“Hindsight being 20-20” is an age-old adage implying something is more easily understood after the situation has already occurred. D’oh! Yes, I’ve resorted to quoting Homer Simpson, because the Bears’ 2019 season resulted in a massive 'd’oh' — an exclamatory remark epitomizing something foolishly done and not realizing it until later — moment. This comical saying fittingly applies to the Bears’ 2019 campaign and tangentially to this past offseason.

Using P.A.W.S. (Predictive Analysis With Statistics), let's see if we can improve upon the Bears vision for the 2020 season. 
 
What a difference a year makes. The Bears were an elite team defensively in 2018, ranking in the top 10 statistically in six major categories. Although not elite in 2019, the defense still ranked top 10 in four out of six categories and acquitted themselves well amidst some key injuries. The onus for this underachieving 2019 campaign rests solely on an ineffectual offense, which ranks 23rd or lower in six major offensive categories.  
 
During the 2018 season, Chicago finished in the top half of five key offensive categories. So what happened? How did an up-and-coming offense with an imaginative head coach/offensive coordinator and his protégé quarterback regress and fall out of favor so quickly? Well, the Bears never carved out an identity for themselves and in the process failed to impose their collective offensive skill set on opponents.  
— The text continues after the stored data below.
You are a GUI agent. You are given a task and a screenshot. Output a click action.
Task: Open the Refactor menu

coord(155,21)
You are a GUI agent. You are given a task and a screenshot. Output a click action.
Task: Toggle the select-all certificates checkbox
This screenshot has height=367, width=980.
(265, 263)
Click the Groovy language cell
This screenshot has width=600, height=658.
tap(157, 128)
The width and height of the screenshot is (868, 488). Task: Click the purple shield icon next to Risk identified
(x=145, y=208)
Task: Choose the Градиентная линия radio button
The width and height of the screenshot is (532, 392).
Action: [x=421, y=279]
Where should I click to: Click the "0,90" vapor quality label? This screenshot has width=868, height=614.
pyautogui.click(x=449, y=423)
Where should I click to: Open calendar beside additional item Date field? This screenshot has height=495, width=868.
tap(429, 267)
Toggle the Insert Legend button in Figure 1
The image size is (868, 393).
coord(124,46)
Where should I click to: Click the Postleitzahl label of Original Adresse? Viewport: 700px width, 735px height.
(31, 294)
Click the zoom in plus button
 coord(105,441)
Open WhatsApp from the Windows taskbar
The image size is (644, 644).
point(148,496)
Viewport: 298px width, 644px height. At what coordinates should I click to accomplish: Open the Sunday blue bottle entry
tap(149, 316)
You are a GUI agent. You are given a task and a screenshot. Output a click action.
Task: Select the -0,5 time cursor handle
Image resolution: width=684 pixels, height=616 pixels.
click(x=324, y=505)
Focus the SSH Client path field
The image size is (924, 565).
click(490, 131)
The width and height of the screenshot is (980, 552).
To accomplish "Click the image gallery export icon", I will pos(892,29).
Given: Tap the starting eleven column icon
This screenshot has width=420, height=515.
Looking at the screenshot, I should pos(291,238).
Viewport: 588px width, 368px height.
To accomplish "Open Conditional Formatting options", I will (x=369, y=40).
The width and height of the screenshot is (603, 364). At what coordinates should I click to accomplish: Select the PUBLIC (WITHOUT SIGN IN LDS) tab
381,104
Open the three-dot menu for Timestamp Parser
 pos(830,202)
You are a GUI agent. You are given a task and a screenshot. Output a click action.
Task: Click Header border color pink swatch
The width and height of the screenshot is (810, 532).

The Bears were much more aggressive running the ball last season, creating positive gains and accumulating a 12-4 record in the process. They ran for over 100 yards 11 times in 2018, whereas this season it’s the exact opposite, posting 11 sub-100 yard games and a 7-8 record. It matters because commiting to the run helps control time of possession, lessens chances for turnovers and improves the likelihood of facing shorter third down scenarios, allowing for a higher conversion percentage. The Vikings' last two seasons demonstrate how maintaining an aggressive running scheme works favorably for teams.  

 

Last season, Minnesota won six games when they possessed the ball for 30+ minutes a game. They did not exceed 100 yards rushing in half of those victories. The Vikings lost each game where their time of possession was under 30 minutes and rushed for under 100 yards. Overall, Minnesota finished 6-2-1 when they held the ball for 30 or more minutes, and they were 2-5 when possession was less than 30 minutes. 
 
This season, Minnesota has compiled 11 100-yard games and are 8-0 when they’ve controlled time of possession and gone over the century mark in rushing. They're 1-3 in games when they didn’t reach 100 yards rushing and under 30 minutes in time possession. The Vikings figured that out by utilizing a healthy running threat in Dalvin Cook, minimizing quarterback Kirk Cousins’ passing attempts and leaning on a top 10 defense that could better control a game’s narrative. The Vikings learned from last season’s struggles, adjusted and are headed to the playoffs.  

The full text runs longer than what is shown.